Foxes and Nothingness
Foxes and Nothingness
Fantastic Mr. Fox
Directed By: Wes Anderson
Written By: Wes Anderson and Noah Baumbach
Starring: (The Voices of) George Clooney, Meryl Streep, Jason Schwartzman, Billy Murray, Wally Wolodarsky, Eric Anderson, Michael Gambon, and Willem Dafoe
Director of Photography: Tristran Oliver, Editor: Andrew Weisblum, Production Design: Nelson Lowry, Original Music: Alexandre Desplat
Rated: PG for action, smoking and slang humor
At one point in the new animated film Fantastic Mr. Fox, our titular hero, voiced by George Clooney, sits at his fine home at the breakfast table, complaining about the daily newspaper and the lack of readers for his column. As he sits in his existential crisis, his wife sets down a fresh plate of pancakes. Mr. Fox drops the newspaper and devours them, tearing the battered dough to shreds as he gorges them into his mouth. Despite his very human lifestyle, Mr. Fox is after all, a fox.
If this sounds like way too much depth for a children’s film, there are two things to note about Fantastic Mr. Fox. The first is that is comes from Wes Anderson, the often highly esteemed director of Rushmore, The Royal Tenumbaums, and The Life Aquatic. Secondly, unlike Mr. Anderson’s previous films that often deal way too much with alienation, familial disconnect, and the search for purpose, Fantastic Mr. Fox keeps itself on a narrative thread tied much closer to its Roald Dahl source material, even if the scenes feel like trademarks of its director.
Mr. Anderson decided not just to launch into animation for his sixth feature film, but instead of CGI, he opts for stop-motion animation, which provides an almost jolted sense of reality. This not only allows him to use as much clever production design to clearly develop his characters outward personas, but also shoot the film much like he often does his others. This is most apparent in many of the film’s bravura sequences that show off characters acrobatics, as Mr. Anderson tracks his characters across the sets on a tracking shot.
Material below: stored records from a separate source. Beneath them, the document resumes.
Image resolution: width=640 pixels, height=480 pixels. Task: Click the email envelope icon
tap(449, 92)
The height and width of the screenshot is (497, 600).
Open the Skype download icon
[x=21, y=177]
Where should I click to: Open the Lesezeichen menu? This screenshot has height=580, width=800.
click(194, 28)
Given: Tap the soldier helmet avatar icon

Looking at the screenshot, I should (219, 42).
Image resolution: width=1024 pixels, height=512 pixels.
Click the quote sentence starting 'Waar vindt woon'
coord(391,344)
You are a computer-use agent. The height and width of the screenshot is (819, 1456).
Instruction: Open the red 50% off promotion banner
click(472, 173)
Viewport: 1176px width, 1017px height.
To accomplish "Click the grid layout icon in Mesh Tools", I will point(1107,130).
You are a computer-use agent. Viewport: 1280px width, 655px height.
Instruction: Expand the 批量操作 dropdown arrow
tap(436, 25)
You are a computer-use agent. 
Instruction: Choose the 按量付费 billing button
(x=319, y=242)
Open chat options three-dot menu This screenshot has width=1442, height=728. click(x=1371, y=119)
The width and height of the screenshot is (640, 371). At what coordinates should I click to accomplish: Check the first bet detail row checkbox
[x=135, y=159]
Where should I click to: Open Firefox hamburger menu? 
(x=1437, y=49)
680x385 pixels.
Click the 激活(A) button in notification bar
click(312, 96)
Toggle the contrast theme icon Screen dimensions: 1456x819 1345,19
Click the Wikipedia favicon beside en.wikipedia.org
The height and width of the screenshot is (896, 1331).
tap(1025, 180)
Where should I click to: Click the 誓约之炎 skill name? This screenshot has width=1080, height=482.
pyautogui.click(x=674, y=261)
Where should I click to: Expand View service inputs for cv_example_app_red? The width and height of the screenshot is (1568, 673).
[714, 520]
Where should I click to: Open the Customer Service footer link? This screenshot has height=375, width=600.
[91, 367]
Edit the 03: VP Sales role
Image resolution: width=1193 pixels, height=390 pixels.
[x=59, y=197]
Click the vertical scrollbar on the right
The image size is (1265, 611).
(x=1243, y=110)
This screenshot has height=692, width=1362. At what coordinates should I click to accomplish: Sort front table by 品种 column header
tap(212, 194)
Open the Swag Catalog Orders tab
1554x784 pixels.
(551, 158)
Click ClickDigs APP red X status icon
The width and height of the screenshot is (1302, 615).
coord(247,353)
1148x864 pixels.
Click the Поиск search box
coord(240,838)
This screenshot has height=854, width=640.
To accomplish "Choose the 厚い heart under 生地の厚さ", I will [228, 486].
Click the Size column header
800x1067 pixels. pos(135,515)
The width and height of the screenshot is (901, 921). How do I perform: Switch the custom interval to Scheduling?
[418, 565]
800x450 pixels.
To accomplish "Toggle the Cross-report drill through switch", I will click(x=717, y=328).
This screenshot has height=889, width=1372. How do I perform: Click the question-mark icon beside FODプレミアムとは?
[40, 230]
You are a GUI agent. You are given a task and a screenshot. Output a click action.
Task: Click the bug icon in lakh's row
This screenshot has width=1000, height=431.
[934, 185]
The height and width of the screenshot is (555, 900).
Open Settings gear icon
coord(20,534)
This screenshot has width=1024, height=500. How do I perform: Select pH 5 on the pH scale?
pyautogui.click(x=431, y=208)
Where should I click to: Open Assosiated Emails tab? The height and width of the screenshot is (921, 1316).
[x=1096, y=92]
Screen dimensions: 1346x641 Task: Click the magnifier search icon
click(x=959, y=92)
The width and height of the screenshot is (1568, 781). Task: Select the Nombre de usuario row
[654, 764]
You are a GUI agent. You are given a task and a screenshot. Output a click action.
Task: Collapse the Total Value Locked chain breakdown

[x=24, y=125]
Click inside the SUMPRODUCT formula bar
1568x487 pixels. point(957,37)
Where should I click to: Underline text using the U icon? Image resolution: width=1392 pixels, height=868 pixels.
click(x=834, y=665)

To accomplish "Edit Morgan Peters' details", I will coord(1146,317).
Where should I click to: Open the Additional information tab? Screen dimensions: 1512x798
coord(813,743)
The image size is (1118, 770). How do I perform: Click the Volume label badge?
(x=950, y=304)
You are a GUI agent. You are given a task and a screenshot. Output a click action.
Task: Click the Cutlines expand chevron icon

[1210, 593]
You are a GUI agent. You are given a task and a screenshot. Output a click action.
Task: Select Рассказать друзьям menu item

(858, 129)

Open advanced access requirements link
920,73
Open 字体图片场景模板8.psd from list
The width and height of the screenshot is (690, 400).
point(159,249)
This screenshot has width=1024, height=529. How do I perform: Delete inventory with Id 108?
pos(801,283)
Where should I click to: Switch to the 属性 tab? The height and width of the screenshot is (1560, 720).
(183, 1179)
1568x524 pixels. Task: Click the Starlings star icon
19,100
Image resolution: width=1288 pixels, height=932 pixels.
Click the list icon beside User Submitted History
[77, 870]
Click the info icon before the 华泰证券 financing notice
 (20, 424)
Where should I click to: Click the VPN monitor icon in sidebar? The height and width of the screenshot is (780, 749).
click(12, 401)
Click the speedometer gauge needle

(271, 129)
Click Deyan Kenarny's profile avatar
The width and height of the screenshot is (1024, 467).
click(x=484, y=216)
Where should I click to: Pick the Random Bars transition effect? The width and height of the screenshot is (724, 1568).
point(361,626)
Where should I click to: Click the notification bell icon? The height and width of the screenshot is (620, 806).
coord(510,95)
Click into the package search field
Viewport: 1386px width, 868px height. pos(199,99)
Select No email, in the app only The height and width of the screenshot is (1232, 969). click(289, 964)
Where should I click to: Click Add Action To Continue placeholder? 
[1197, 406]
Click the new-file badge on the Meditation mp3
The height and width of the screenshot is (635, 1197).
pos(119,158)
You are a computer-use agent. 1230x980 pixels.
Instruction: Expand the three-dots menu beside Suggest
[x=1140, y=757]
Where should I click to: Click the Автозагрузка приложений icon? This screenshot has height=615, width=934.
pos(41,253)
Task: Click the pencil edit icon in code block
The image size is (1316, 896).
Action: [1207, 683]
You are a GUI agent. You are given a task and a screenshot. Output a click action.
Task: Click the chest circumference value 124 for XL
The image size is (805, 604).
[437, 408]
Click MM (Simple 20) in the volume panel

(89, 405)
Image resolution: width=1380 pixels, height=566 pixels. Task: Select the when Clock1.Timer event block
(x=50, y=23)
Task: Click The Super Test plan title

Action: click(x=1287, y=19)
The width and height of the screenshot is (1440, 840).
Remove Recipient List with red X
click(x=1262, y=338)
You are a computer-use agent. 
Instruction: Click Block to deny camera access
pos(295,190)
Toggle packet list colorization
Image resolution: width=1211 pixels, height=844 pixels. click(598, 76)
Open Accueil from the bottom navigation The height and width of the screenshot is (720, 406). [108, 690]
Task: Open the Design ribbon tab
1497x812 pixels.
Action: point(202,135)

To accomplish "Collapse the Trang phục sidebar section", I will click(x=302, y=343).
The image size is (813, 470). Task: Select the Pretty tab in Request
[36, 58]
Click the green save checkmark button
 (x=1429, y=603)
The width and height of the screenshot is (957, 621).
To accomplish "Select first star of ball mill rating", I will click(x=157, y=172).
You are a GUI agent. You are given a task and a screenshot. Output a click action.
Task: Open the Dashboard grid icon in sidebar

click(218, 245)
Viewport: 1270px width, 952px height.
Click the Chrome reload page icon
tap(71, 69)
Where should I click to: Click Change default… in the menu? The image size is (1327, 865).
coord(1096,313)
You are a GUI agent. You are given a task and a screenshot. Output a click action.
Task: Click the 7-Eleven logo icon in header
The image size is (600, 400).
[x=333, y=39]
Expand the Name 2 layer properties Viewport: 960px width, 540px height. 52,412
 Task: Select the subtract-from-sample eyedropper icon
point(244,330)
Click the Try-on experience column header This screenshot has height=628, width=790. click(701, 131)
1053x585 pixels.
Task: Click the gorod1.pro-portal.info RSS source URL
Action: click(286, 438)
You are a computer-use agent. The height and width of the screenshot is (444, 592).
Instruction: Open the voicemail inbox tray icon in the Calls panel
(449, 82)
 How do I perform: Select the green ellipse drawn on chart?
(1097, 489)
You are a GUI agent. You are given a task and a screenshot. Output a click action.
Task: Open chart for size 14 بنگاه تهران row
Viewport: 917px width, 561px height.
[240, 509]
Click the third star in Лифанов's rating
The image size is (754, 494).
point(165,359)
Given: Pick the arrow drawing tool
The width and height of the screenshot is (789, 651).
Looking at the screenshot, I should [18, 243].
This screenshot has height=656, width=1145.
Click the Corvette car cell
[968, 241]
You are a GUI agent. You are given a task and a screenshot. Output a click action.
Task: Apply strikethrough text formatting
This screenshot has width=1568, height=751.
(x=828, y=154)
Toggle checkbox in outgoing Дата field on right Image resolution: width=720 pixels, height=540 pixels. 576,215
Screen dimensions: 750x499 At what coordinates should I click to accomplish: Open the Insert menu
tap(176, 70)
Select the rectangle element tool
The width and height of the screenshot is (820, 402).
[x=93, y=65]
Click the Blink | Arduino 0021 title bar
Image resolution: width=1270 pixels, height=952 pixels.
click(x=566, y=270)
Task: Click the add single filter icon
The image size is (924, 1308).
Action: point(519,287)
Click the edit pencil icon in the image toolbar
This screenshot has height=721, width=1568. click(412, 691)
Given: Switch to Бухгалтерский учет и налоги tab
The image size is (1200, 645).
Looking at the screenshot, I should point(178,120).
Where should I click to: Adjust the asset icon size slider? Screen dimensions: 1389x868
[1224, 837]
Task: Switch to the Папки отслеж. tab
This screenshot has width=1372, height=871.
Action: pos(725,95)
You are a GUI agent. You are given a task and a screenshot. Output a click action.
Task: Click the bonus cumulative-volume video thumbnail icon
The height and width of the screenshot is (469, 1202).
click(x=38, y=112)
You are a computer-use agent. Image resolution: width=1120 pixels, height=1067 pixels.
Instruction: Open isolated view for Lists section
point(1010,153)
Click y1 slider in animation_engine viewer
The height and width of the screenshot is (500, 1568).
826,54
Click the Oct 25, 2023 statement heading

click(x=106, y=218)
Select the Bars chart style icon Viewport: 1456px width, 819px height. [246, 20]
But as alluded to before, Mr. Anderson does bring very much his stilted sense of character that has often been a detriment in the past. The film essentially begins in a family crisis—Mr. Fox has settled for a quiet life after the pleas of his wife Mrs. Fox (Meryl Streep). Their son (Jason Schwartzman) is a whiny brat, vying for the attention of his egotistical father, and constantly being humiliated by his athletic and charming cousin (Eric Anderson), who only wants to live a quiet life. Mr. Fox decides to change his life, and decides to pull heists from the three big farmers in town, but instead starts a war that will change all the critters’ lives forever.
My largest problem with Mr. Anderson is often how his characters talk—they are often bitter toward each other, and Mr. Anderson thinks we will get laughs out of their spite. Sometimes they can produce a chuckle, but often they fall flat (for children, much of the humor will be lost). Sure, there are plenty of great jokes and laughs, visual and otherwise, but in terms of the dramatic themes that Mr. Anderson and his co-writer Noah Baumbach set up, it feels like too much. Thankfully, the strong narrative and quick pace of the film stop it falling into the same dead territory as The Darjeeling Limited. Make references to Godard through visual chapter titles and Truffaut through the use of the Day for Night theme, Mr. Anderson creates one inventive scene after another in terms of setups. He knows how to shoot a film well, and its part of the joy of Fantastic Mr. Fox in seeing how he will use the animation to create a world once removed from ours.
And surprisingly, Fantastic Mr. Fox uses A-list actors not for distraction, but for emphasis. Consider Mr. Schwartzman’s performance as Mr. Fox’s son—he speaks like Mr. Schwartzman’s actual 30-year-old self, which gives this wondrous sense of boy who thinks he’s much older than he actual is. Mr. Clooney, Ms. Streep, as well as Bill Murray, Michael Gambon, and Wally Wolodarsky are great as well.
In a way, Fantastic Mr. Fox is a minor work for Mr. Anderson, but it’s a great minor work. It often is a better reminder of the good traits in the director’s talents much more than the ones that annoy us.